Quality by Design is a technical exercise that should be performed upstream in the design of the production train for a given product. Although each processing step will have its own inputs and outputs that effect product quality, it is clear that raw materials properties are important for the development of any process. This work addresses the first step in the propagation of raw material effects by estimating the properties of the initial blend of powders for an oral dosage form.
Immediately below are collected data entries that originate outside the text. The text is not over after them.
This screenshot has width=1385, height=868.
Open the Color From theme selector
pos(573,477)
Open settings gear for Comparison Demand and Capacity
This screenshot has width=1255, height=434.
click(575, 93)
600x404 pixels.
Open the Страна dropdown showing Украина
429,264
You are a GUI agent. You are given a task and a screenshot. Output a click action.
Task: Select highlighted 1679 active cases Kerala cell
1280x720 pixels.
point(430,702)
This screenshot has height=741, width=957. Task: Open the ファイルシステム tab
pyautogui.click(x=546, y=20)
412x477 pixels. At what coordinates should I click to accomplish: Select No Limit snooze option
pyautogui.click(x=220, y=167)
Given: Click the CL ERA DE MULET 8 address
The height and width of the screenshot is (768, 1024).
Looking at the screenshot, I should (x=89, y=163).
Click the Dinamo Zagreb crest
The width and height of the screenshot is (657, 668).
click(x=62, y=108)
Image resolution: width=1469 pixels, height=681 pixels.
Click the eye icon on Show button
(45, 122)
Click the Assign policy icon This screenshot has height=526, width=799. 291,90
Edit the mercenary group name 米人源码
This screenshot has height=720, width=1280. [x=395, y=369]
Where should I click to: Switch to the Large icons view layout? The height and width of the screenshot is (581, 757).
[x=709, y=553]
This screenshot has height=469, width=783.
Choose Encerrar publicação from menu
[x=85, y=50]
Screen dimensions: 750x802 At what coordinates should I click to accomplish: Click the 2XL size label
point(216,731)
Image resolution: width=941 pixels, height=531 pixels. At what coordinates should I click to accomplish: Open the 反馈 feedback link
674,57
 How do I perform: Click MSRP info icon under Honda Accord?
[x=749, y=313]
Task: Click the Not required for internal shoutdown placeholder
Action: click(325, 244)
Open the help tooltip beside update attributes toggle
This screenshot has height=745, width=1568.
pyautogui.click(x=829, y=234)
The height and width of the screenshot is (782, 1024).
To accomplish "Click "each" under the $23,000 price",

Many methods for mixture models and predictions can be found in literature. However, these are typically ?black-box? approaches (e.g. Neural Networks) which are non-interpretable as they provide no fundamental understanding of the relationships between properties of the raw material and the end product quality attributes (Takayama et al. 2003). These fitted models are also known to be unstable upon inversion (Turner & Guiver 2005). These limitations can be overcome with the use of a multivariate latent variable method. The parameters of the fitted models provide an understanding of the mechanisms through which the predictions are made allowing the validation of the model from its adherence to fundamental laws of physics and chemistry rather than validating the model solely on its statistical properties. Also, these models can be readily inverted (Jaeckle & MacGregor 1998) which empowers the use of the model within an optimization framework where blends can be designed based on a set of desired formulation properties.

The use of multivariate regression models to handle properties of mixtures has been widely addressed in literature. The most recent work (Muteki & MacGregor 2007) proposes the use of the LPLS model to handle such data structures. Although the LPLS is currently the only method that will provide loading coefficients to interpret the effect of raw material properties on the product quality, it does not provide the ability to use the data on a completely new material that has not been used before in a formulation. This work addresses this limitation by introducing a new method where the properties of the raw materials are reduced by PCA before forming the L-shaped data block to be analyzed. The predictive performance of the proposed method is shown in contrast to the LPLS and the ideal mixture approach using data collected throughout 10 years of oral dosage development. After model cross-validation, the framework was further validated by contrasting the prediction results against data acquired in the laboratory. Performance of the blend in multiple compact mechanical, and powder attributes was correctly classified within previously established performance categories.

This predictive tool has been used for pre-screening of potential formulations that lie within the range of the data used to fit the models. It has the potential to reduce the number of experiments needed for process development by pre-selection formulations which have desirable properties. The use of the framework is illustrated in estimating blend properties of a new API. Due to the high dose requirement (600 mgA) the formulation needed to contain the highest API loading possible to produce a tablet of an acceptable size. The proposed model was used to predict blend properties at several different API loadings to determine the upper limit of API loading by where the blend material no longer exhibited acceptable mechanical and flow characteristics.


Jaeckle, C. M. & MacGregor, J. F. 1998, "Product Design Through Multivariate Statistical Analysis of Process Data", AICHE Journal, vol. 44, no. 5, pp. 1105-1118. Muteki, K. & MacGregor, J. F. 2007, "Multi-block PLS modeling for L-shape data structures with applications to mixture modeling", Chemometrics and Intelligent Laboratory Systems, vol. 85, pp. 186-194. Takayama, K., Fujikawa, M., Obata, Y., & Morishita, M. 2003, "Neural network based optimization of drug formulations", Advanced Drug Delivery Reviews, vol. 55, no. 9, pp. 1217-1231. Turner, P. & Guiver, J. 2005, "Introducing the bounded derivative network--superceding the application of neural networks in control", Journal of Process Control, vol. 15, no. 4, pp. 407-415.